Par un mémoire en défense enregistré le 11 mai 2021 la caisse d'allocations familiales de la Savoie conclu au rejet de la requête.
Vu les autres pièces du dossier ;
Vu :
- le code de la construction et de l'habitation ;
- le code de la sécurité sociale ;
- le code de justice administrative.
Le président de la formation de jugement a dispensé la rapporteure publique, sur sa proposition, de prononcer des conclusions à l'audience.
Les parties ont été régulièrement averties du jour de l'audience.
Le rapport de M. B a été entendu au cours de l'audience publique, les parties n'étant ni présentes ni représentées.

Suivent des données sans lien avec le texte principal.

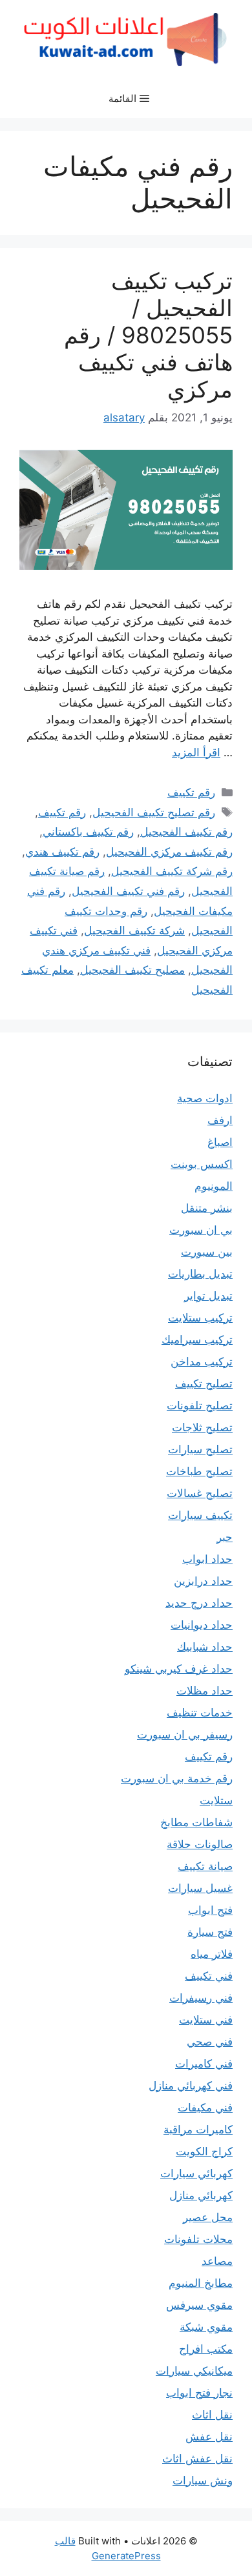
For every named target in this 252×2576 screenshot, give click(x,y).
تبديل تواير (208, 1295)
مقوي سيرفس (199, 2305)
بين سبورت (207, 1251)
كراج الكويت (204, 2151)
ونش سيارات (203, 2480)
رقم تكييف (191, 792)
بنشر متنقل (207, 1208)
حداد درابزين (203, 1581)
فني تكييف (209, 1975)
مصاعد (217, 2261)
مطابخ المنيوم (201, 2283)
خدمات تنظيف (200, 1712)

La clôture de l'instruction a été prononcée à l'issue de l'audience publique.
Considérant ce qui suit :
1. Par un courrier du 24 février 2020, la caisse d'allocations familiales de la Savoie a notifié à M. C un indu d'aide personnelle au logement d'un montant de 2 343 euros pour la période de février à décembre 2019, l'intéressé ayant été absent de France de février à juin 2019 et de juillet 2019 à décembre 2019. M. C a sollicité une remise gracieuse de cette dette et, par une décision du 16 novembre 2020, la caisse d'allocations familiales de la Savoie a accordé au requérant une remise partielle de sa dette à hauteur de 493,50 euros. M. C demande l'annulation de cette décision en tant qu'elle n'a pas fait entièrement droit à sa demande.
2. Aux termes de l'article L. 553-2 du code de la sécurité sociale, applicable au recouvrement d'indus d'aide personnelle au logement en vertu de l'article L. 823-9 du code de la construction et de l'habitation : " Tout paiement indu de prestations familiales est récupéré, sous réserve des dispositions des quatrième à neuvième alinéas de l'article L. 133-4-1, par retenues sur les prestations à venir ou par remboursement intégral de la dette en un seul versement si l'allocataire opte pour cette solution. () / Toutefois, par dérogation aux dispositions des alinéas précédents, la créance de l'organisme peut être réduite ou remise en cas de précarité de la situation du débiteur, sauf en cas de manœuvre frauduleuse ou de fausses déclarations. () ".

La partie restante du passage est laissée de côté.